Dans la besace de petites histoires que j'ai ramenées, par delà les clubs de strip-tease et les machines à sous, toutes celles qui commencent à s'accumuler quand on avance au-delà de la thèse et du postdoc.

« Je m'inquiète », me dit Dale[1]. « J'ai candidaté sur moins de quarante postes, et tu sais que je suis beaucoup trop théorique, il va falloir que je leur invente des applications alors que bon, la science fondamentale, c'est la science fondamentale. » Ce mec-là, c'était déjà une star avant d'avoir fini sa thèse. Quand les collègues se rendent compte que je le connais, ils me disent « Dale Richards? The Dale Richards? Tu le connais vraiment ? ».

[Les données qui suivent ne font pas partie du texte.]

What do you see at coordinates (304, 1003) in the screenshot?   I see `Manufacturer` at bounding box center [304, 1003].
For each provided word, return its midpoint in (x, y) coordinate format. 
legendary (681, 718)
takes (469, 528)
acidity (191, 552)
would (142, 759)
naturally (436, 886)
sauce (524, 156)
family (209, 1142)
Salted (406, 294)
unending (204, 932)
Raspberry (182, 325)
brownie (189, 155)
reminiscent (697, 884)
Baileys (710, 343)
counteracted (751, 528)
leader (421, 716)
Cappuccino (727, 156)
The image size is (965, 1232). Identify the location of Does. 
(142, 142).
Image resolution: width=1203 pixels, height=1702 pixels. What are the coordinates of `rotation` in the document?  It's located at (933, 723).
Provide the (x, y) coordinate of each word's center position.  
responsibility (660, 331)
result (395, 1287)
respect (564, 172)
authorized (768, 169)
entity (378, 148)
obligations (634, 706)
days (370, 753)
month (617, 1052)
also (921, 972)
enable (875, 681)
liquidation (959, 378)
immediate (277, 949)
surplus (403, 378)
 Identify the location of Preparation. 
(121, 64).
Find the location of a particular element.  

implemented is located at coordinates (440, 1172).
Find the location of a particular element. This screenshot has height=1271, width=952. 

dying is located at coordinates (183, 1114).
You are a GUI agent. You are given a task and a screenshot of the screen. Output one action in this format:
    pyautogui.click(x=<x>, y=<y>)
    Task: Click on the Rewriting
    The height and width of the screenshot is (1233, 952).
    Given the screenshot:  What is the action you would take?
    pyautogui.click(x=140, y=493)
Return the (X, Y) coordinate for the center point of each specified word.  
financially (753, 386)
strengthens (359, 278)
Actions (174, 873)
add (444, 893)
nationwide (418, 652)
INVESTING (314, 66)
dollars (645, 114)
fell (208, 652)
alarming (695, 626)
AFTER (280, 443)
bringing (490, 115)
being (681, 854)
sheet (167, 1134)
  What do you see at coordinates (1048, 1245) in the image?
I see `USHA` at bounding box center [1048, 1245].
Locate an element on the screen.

Sylvia et Santosh, deux ou trois papiers chacun dans cette conférence A+ chaque année, des collaborations des plus prestigieuses de tous les côtés, sont tous les deux toujours en postdoc. Difficulté supplémentaire, ils sont en couple et cherchent à être un peu dans le même coin. Pas nécessairement dans la même ville, ce serait beaucoup demander, mais le même État ? Allez, la même côte, ce serait déjà bien.

Otto aimerait rentrer en Allemagne dans quelques années. Le système lui fait peur. « On dirait qu'ils font exprès pour qu'on parte et qu'on ne revienne jamais. Tous les meilleurs partent, tu les vois revenir ?».
— « Merci », répond amèrement Florian, qui se satisfait pour l'instant d'un poste temporaire en Allemagne qui lui permet de continuer de partager sa vie avec son amoureuse. En Allemagne, une règle pèse sur tous les chercheurs en CDD : si au bout de douze ans ils ne sont pas titularisés, ils peuvent dire adieu à la recherche académique. Pour toujours. Il paraît que le but de cette loi était de favoriser la titularisation. La blague.

« Je ne sais pas encore », me dit Paul. « Je n'ai aucune envie de devenir maître de conf. J'attends de voir si y a du budget quelque part dans un des labos qui m'intéresse, pour monter un dossier CNRS ou INRIA peut-être. Sinon... je ne sais pas... mais quitte à faire un truc qui ne me passionne pas, autant être vraiment payé pour. »

« Cette année, je fais de la recherche. On verra l'an prochain. Mais tu sais, je me vois de plus en plus dans l'industrie. Y a un mec dans mon bureau, il a candidaté sur cinquante postes. Dont beaucoup dans des endroits où il n'a aucune envie d'aller. C'est ridicule, tu sais ! Il ne fait que ça. Et les autres lui disent qu'il est fou de ne pas postuler plus. Mais bon, je voudrais bien rester dans les applis bio. Et les biotechs, en France... enfin, je me plais bien en Californie pour l'instant, mais pour combien de temps ? »

Viks aurait bien aimé rester dans les biotechs aussi. Et puis le recruteur du hedge fund a mentionné le salaire. « S'ils veulent me payer autant pour faire tourner des régressions linéaires... ».

« Tu sais que Karolina a démissionné ? Elle n'en pouvait plus de la fac. Trop d'heures, trop de stresse, toujours l'épée de Damoclès de la tenure au-dessus de la tête... elle travaille dans la même boîte que son mari maintenant. Ils font la route ensemble, ils se voient, elle voit leur fils, elle est heureuse. »

« Tu es folle de rester dans la recherche académique ! C'est dingue... de nous tous, tu es la seule qui ait eu les tripes. On s'y est tous au moins imaginés... on a tous laissé tomber... sauf toi. Ah, et Keiran, pour l'instant. Mad props, girl, mad props», me déclare un ancien co-thésard.

« Go, and kick ass!! » renchérit sur le même thème un autre co-thésard au moment de nos adieux.

Je n'ai pas plus de tripes qu'eux. J'ai juste le cul sérieusement bordé de nouilles.

Note

[1] Il va sans dire que tous les noms de ce texte ont été modifiés pour protéger les innocents (et les grands bruns baraqués qui font se retourner tout un dancefloor sur eux, et par extension, toi).